On New Year's eve Dad left for a little while. When he returned, grinning, he was holding a golden retriever puppy in his hand.
"He's for you, Josh." He gave him to me. I took to the pup immediately. I had always loved dogs, especially golden retrievers.
Mike and Jamie came running. "Joshie has a dog! Joshie has a dog!" Michael bounced around the room excitedly.
"So what are you going to name him?" Ryan asked, petting my dog, too. He grinned. "I helped pick him out."
I thought for a moment. "Cometa. I'll name him Cometa."
"Cometa?"
Dad seemed surprised. Then he smiled. "Cometa." he echoed, testing the name. "That's just right."
I liked the name, myself, and all that it signified. Cometa is Spanish for "kite", so to me the name meant freedom, childhood, playfullness, air, and colorful energy. It also reminded me of Spain, and particularly, Barcelona. I was proud to be half Spanish.
Mom always promised that once we were all old enough (especially Michael), she would take us all there.
But then she died.
I remembered the confusion when she died. I had expected to be told any minute that I had a healthy baby brother. Instead, Ryan came to me in a daze. "Josh, Mom is... dead." His tone of voice implied he was confused, himself.

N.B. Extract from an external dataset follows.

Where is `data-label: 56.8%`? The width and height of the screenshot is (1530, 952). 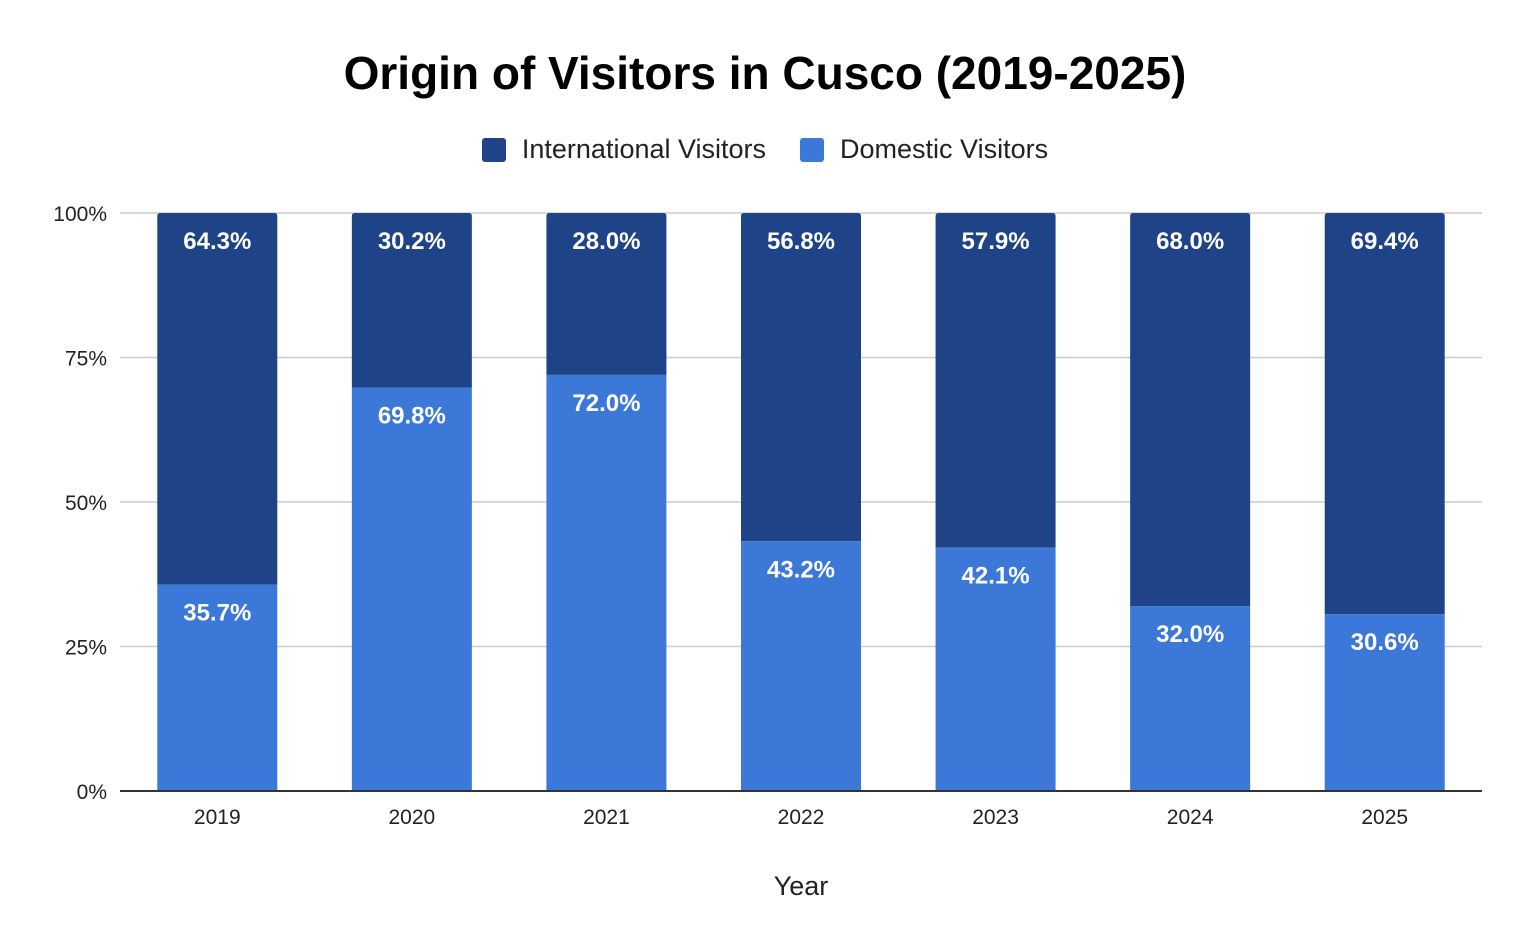
data-label: 56.8% is located at coordinates (801, 242).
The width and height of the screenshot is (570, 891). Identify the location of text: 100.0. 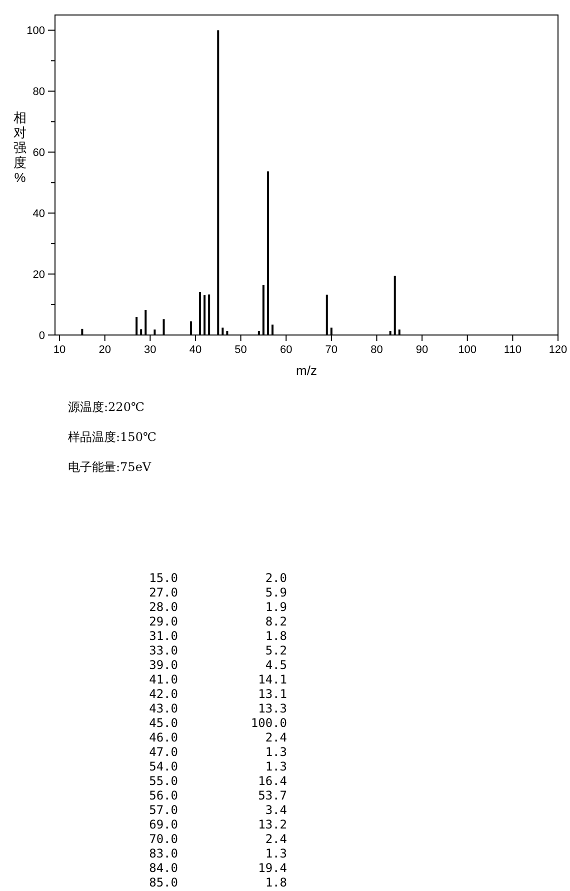
(268, 723).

"But she can't be. She was alive just a moment ago." I cried, in despair.
I still want to take that trip. I always have. I used to daydream for hours at a time of the beach, of Sagrada Familia, of finally meeting those cousins I'd never seen, of Plaza Catalunya, of las Ramblas, of all those beautiful things that Mom told us about. I never mentioned it to Dad, though. I always thought that, since he never even spoke of Mom, he didn't want to be reminded of her. Taking a trip to her country would, naturally, be a big reminder. I kind of didn't want to be reminded, either. On the other hand, I loved the feeling I got when I remembered her. I liked to remember her red hair shining in the sun, her beautiful paintings, her awards wall (where she proudly displayed all our awards, trophies and medals, next to her own art awards), the pleasant smell of the shampoo she used, and her daily hugs. I missed her. I also missed the way she made it all right whenever I scraped my knees, kissed me every day before I left for school, and the radiant look she had when she was pregnant.
And the time she took Ryan, Jamie and me to a field to fly a kite.
Yes, Cometa to me may have meant freedom, childhood, air, playfulness, energy, and Spain. And it also meant my mother.

In any case, my trip would have to wait. Isn't most of my life on hold because of this stupid disease, anyway?